The move comes in part due to the fire district’s decision to upgrade to a new ambulance. The department received a $100,000 grant from the state to help purchase the new ambulance on the condition that the old one was donated to a nonprofit organization. The ambulance will be used primarily as a simple medical transport, assisting locals in meeting their appointments at hospitals and clinics for free. The ambulance represents a significant upgrade over the area’s current methods of medical transportation.



“The nearest hospital is about two hours away,” said Maggie Ducayet, founding director of Summit in Honduras, which has been providing outreach to the area since 2005. “When there was a need for someone to be transported they would be put in the back of a pickup truck or the back of a car.

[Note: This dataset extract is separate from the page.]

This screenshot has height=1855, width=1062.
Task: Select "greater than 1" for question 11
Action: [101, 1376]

This ambulance is a game-changer for everybody.”

The ambulance received an in-kind inspection from Specialized Truck & SUV in Frisco and a blessing from the St. John the Baptist Episcopal Church this weekend. It’s ready to be transported as soon as all the donation paperwork is finalized. The plan is for the fire district to drive the vehicle to Houston, where it will be shipped on a boat to Honduras.

The ambulance isn’t the only piece of equipment that will be sent. Once word got out about the ambulance, the fire district received a variety of peripheral donations from other fire departments around the Western Slope, including bunker gear, EMS equipment and more.

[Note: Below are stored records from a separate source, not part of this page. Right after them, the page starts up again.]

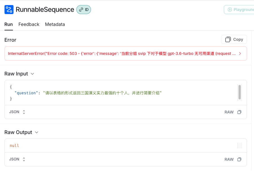Click the Raw Input vertical scrollbar

(x=240, y=92)
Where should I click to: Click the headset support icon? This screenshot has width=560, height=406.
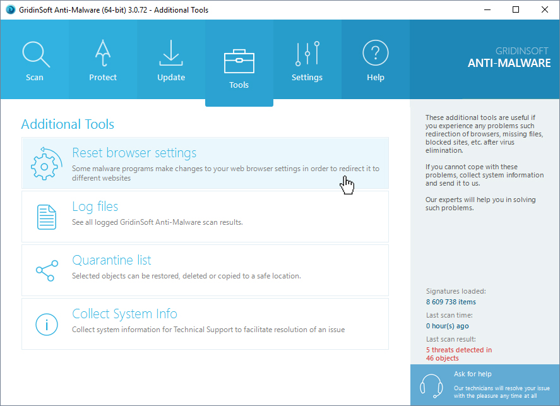(x=431, y=385)
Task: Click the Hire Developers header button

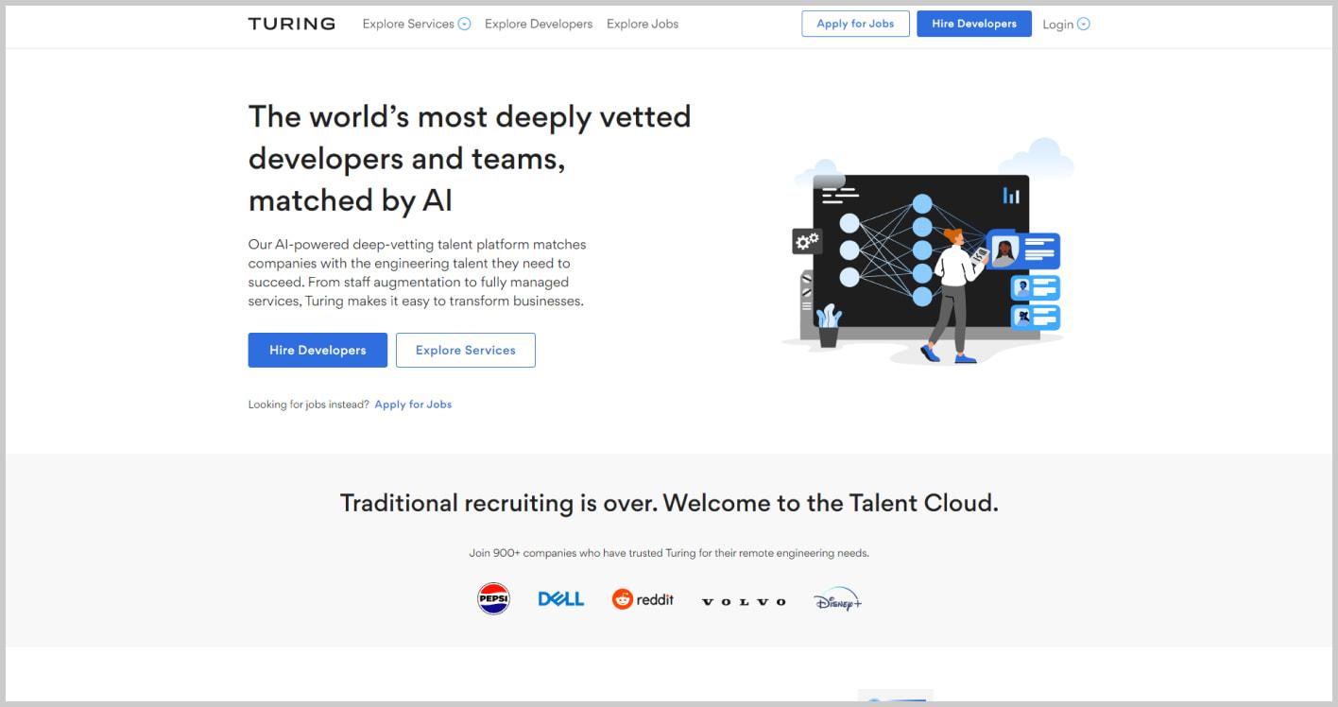Action: coord(973,24)
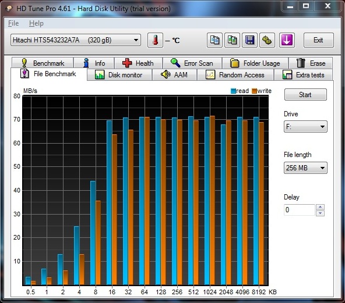345x303 pixels.
Task: Increase Delay with the up arrow
Action: 320,207
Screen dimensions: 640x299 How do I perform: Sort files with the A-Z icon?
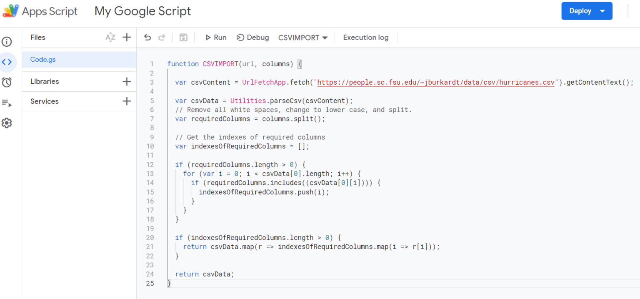click(110, 37)
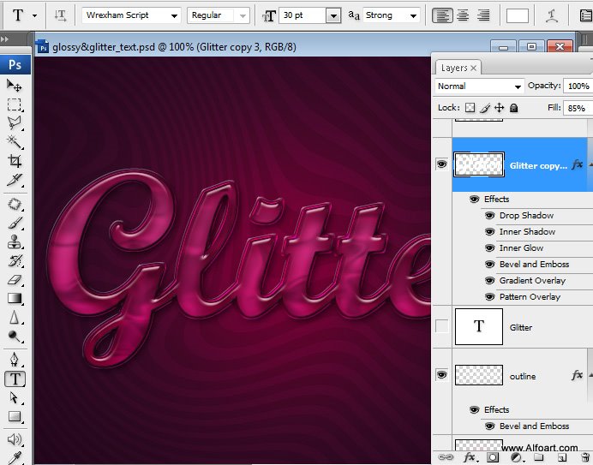The image size is (593, 465).
Task: Open the Wrexham Script font dropdown
Action: pyautogui.click(x=132, y=15)
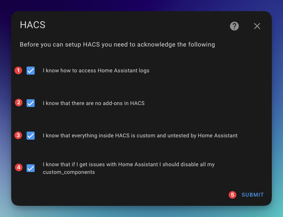Click the "custom and untested by Home Assistant" text
The height and width of the screenshot is (217, 283).
pyautogui.click(x=140, y=135)
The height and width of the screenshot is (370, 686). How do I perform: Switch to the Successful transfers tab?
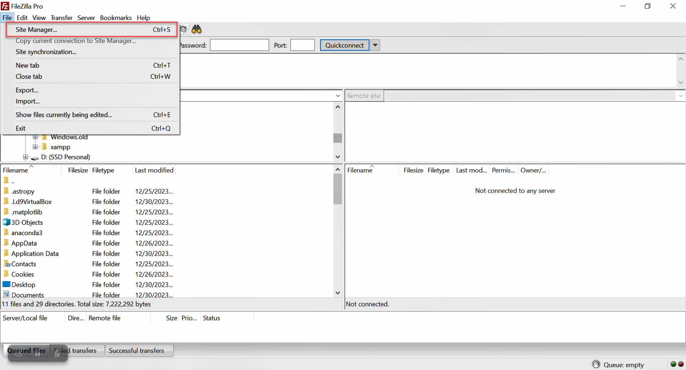tap(136, 351)
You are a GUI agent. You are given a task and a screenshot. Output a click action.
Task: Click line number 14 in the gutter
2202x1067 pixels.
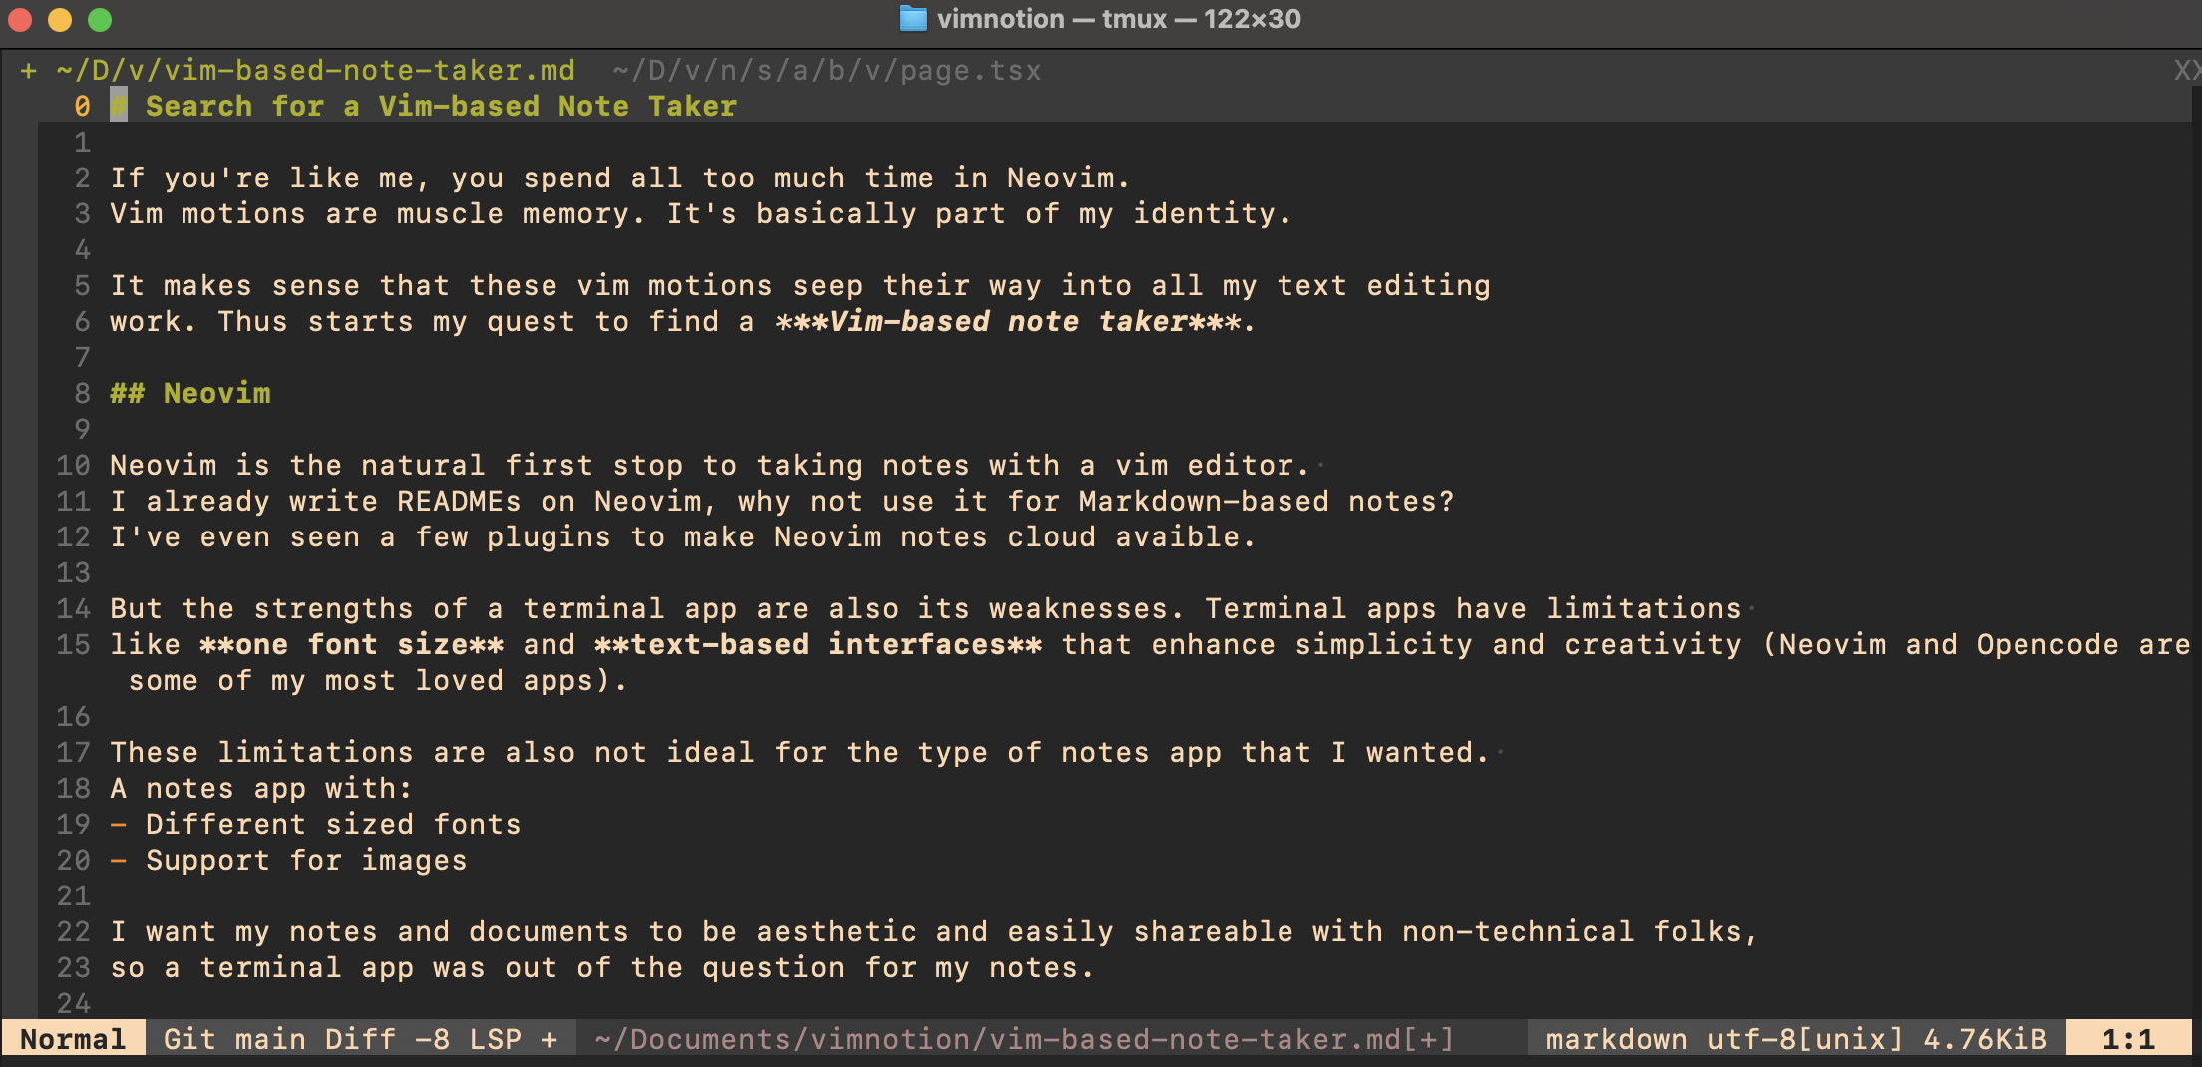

“We received hard and soft goods from fire departments from here to the Roaring Fork Valley,” said Hoehn. “The ambulance isn’t going down empty.”

This isn’t the first experience the fire district has in foreign countries. About 15 years ago the district donated a fire engine to Cambodia through the Douglas Mendel Cambodian Relief Fund. Nor is it the first experience the group has in Honduras specifically. Annual trips for firefighters began in January 2017 — in partnership with Summit in Honduras and the Summit Rotary Club — primarily to a town called Santa Barbara about two hours east from La Entrada. Over the last two years firefighters with the district have made four trips, providing equipment and training for the area’s local firefighters and EMS, and visiting the local orphanage and surrounding villages to conduct well-child checkups and teach fire safety, among other efforts.

The group’s most recent trip was in January this year. Firefighter and paramedic John Zeising is scheduled to return on a medical mission in May. The missions are entirely volunteer based, with firefighters making the trips on their own time and paying for the journey through fundraising efforts at the department. And while there’s a clear utility in the trips for the locals in Santa Barbara, La Entrada and surrounding towns, there are also benefits for the firefighters who choose to go.

“It’s been fantastic in both directions,” said Chief Jim Keating. “The people we send down there get a huge confidence builder you couldn’t replicate here. It presents challenges and gets them to work through those challenges. It reveals challenges they haven’t tapped before, and you have to dig harder to get the message and training across. It builds confidence in what they do, and what they can come back and do in our own organization.”

No plans have been laid in stone for 2020, though Hoehn said the department intends to send another group of firefighters back annually from this point forward.

“Our first trip we went down because we had a spirit of adventure, and we wanted to see a different country and experience a new culture,” said Hoehn. “I can speak for all of us that we were smacked upside the head with the experience, and the interactions we had with the citizens of Honduras. People are fighting for survival, but you get a sense that the people we interacted with were extremely content and happy. It’s a moving experience.”